_PROMPT:_
Without the pictures, write the listing out again exactly as it appears.

_THE INPUT:_
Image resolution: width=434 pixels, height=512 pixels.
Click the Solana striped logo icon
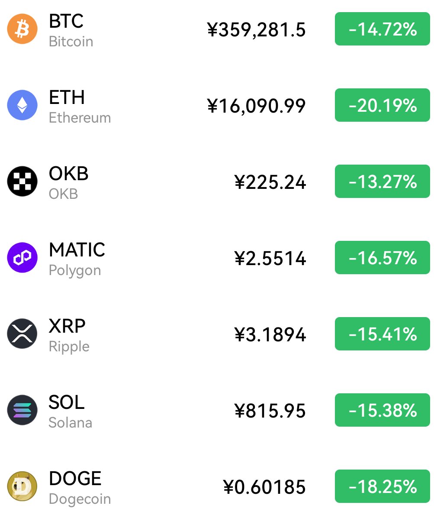click(22, 410)
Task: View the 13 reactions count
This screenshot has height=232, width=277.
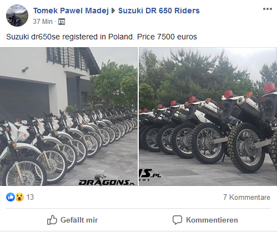Action: click(30, 197)
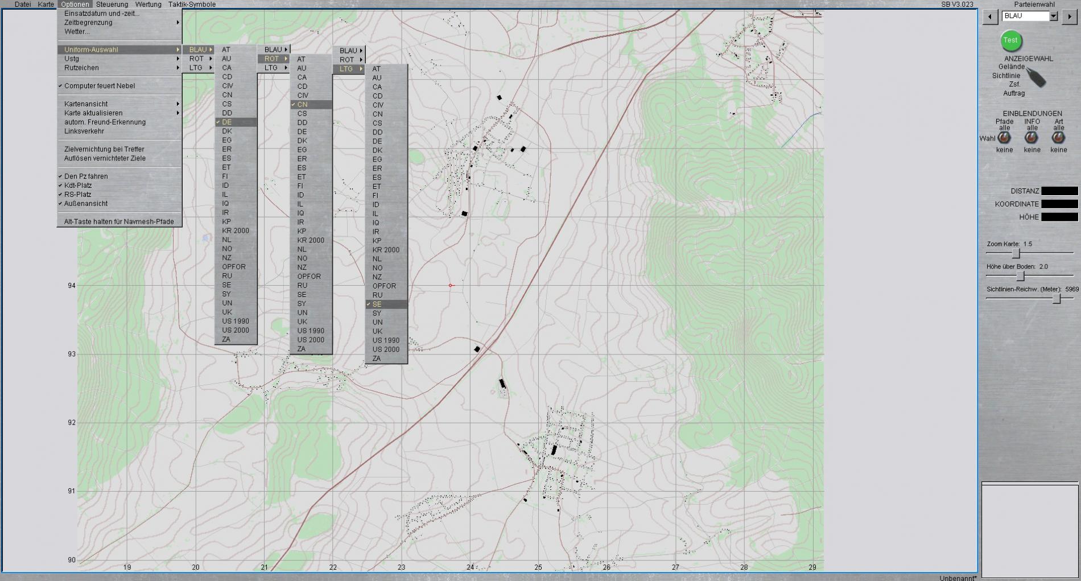Open the Parteienwahl BLAU dropdown

pos(1053,17)
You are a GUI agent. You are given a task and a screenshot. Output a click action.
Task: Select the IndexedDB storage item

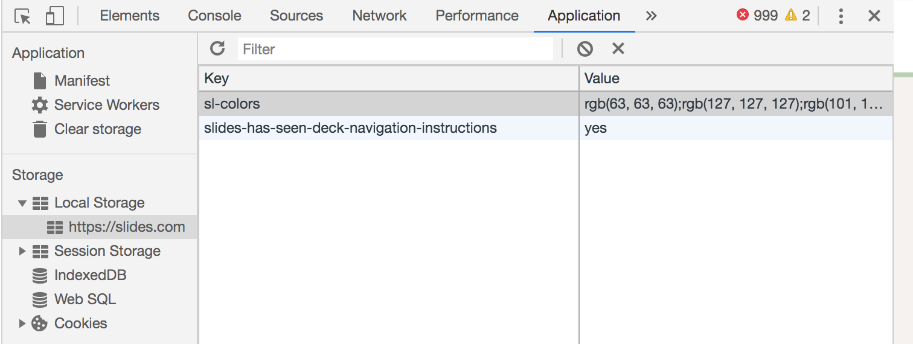coord(90,275)
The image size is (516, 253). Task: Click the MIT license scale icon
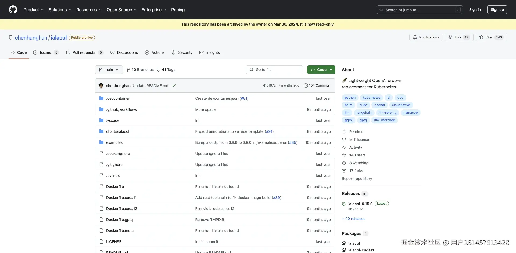pyautogui.click(x=344, y=140)
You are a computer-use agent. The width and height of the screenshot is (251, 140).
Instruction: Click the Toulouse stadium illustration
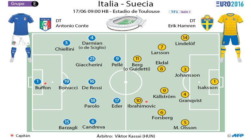pos(126,23)
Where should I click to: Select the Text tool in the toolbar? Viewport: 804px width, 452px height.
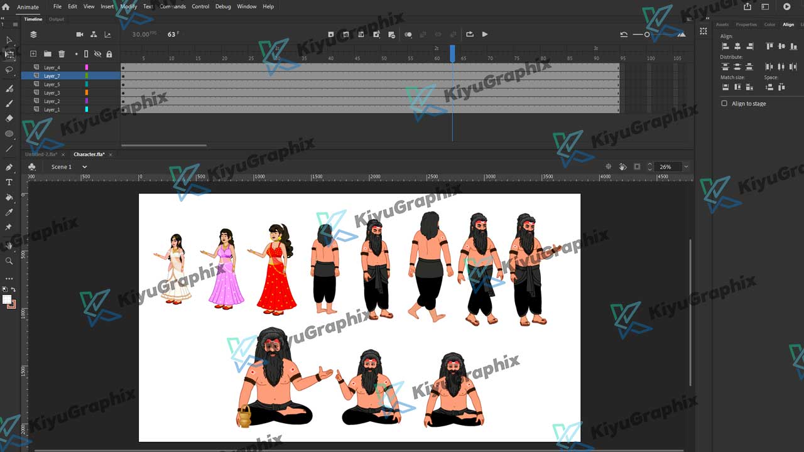coord(9,182)
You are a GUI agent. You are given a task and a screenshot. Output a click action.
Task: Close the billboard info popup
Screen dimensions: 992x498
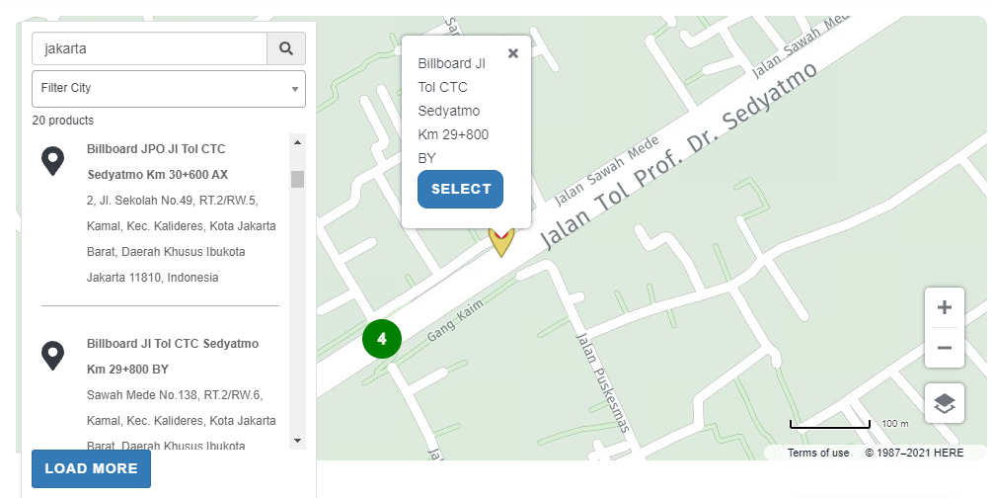(x=513, y=54)
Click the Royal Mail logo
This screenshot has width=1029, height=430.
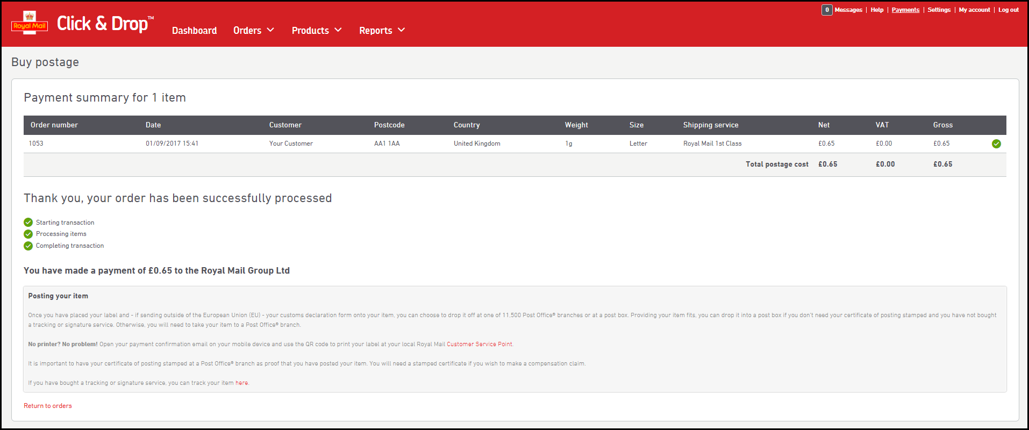coord(30,23)
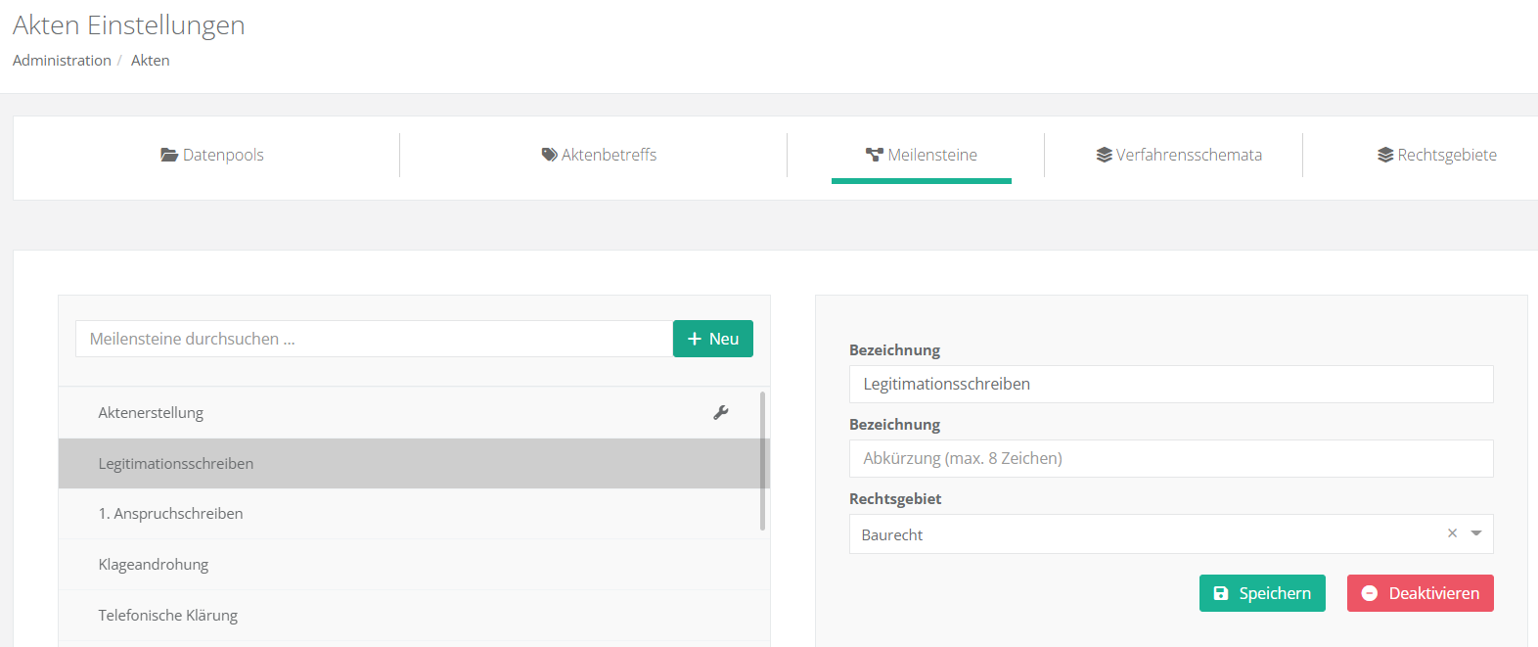Focus the Meilensteine durchsuchen search field
The width and height of the screenshot is (1538, 647).
pos(374,339)
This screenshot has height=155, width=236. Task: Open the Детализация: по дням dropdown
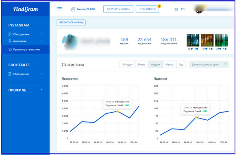(x=208, y=65)
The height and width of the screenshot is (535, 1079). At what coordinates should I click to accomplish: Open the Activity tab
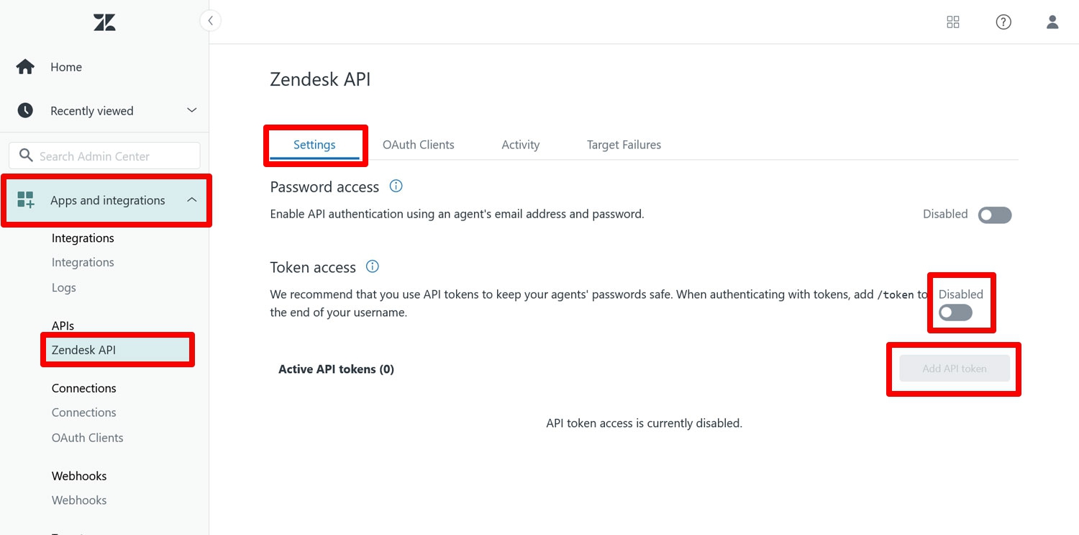[x=520, y=145]

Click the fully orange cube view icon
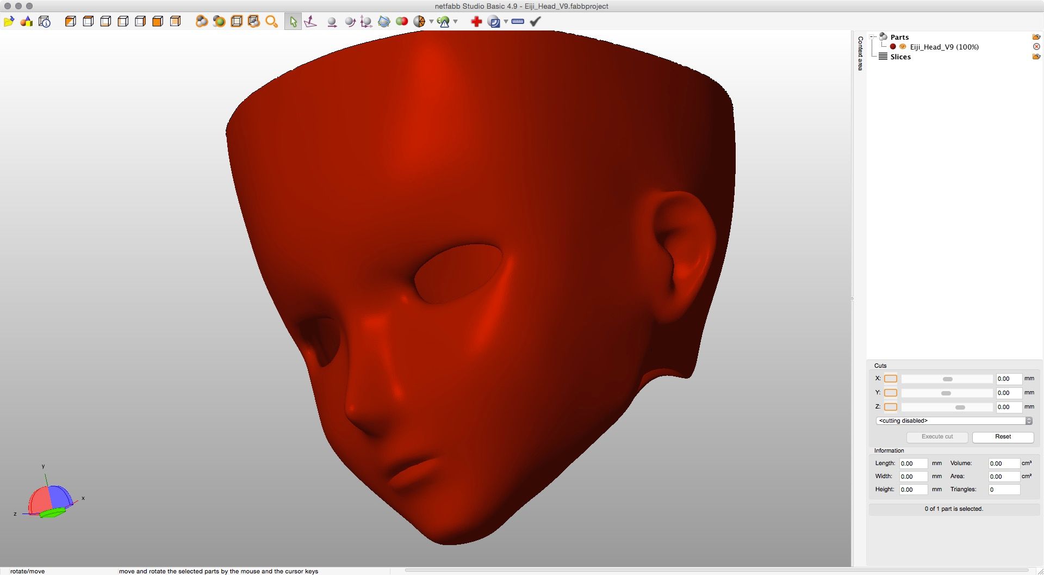158,22
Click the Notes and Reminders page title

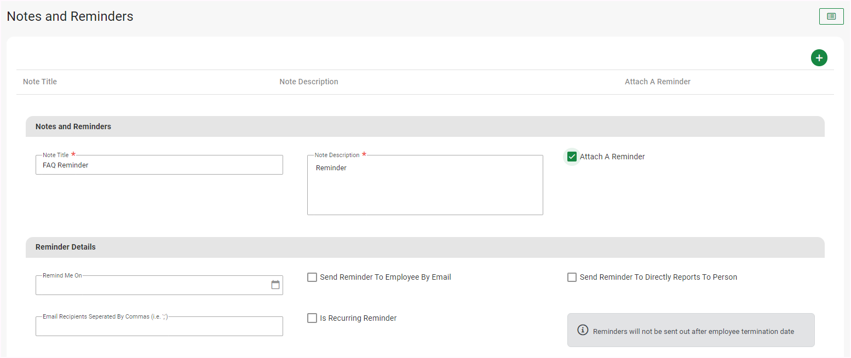coord(70,16)
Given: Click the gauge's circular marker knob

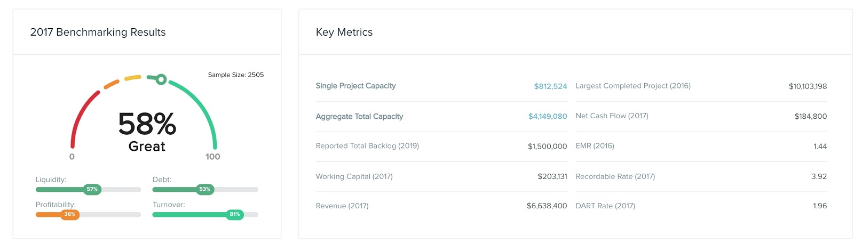Looking at the screenshot, I should [x=161, y=80].
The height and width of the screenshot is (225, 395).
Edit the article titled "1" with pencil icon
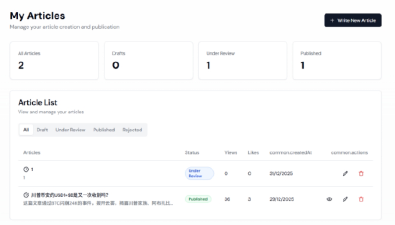tap(345, 173)
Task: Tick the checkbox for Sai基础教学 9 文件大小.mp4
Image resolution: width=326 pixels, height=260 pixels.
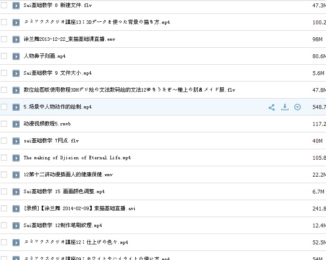Action: (x=4, y=73)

_EXERCISE RESULT:_
Image resolution: width=434 pixels, height=512 pixels.
Click the Solana striped logo icon
click(22, 410)
Task: View the 13 reactions count
This screenshot has height=232, width=277.
Action: click(30, 197)
Open the Parteienwahl BLAU dropdown

pos(1053,17)
You are a GUI agent. You are given a task and a screenshot. Output a click action.
Task: Select the IndexedDB storage item

coord(90,275)
The image size is (516, 253). Task: Click the MIT license scale icon
pyautogui.click(x=344, y=140)
You are a computer-use agent. The width and height of the screenshot is (251, 140).
Instruction: Click the Toulouse stadium illustration
pos(126,23)
Where should I click to: Select the Text tool in the toolbar? Viewport: 804px width, 452px height.
coord(9,182)
You are a GUI agent. You are given a task and a screenshot. Output a click action.
Task: Close the billboard info popup
Screen dimensions: 992x498
(x=513, y=54)
Click the Royal Mail logo
This screenshot has width=1029, height=430.
coord(30,23)
Focus the Meilensteine durchsuchen search field
The width and height of the screenshot is (1538, 647).
pos(374,339)
This screenshot has height=155, width=236. Task: Open the Детализация: по дням dropdown
(x=208, y=65)
The height and width of the screenshot is (535, 1079). At what coordinates should I click to accomplish: Open the Activity tab
[x=520, y=145]

Click the fully orange cube view icon
158,22
Click the Notes and Reminders page title

coord(70,16)
Given: Click the gauge's circular marker knob

Looking at the screenshot, I should [x=161, y=80].
The height and width of the screenshot is (225, 395).
Edit the article titled "1" with pencil icon
tap(345, 173)
Task: Tick the checkbox for Sai基础教学 9 文件大小.mp4
Image resolution: width=326 pixels, height=260 pixels.
Action: (x=4, y=73)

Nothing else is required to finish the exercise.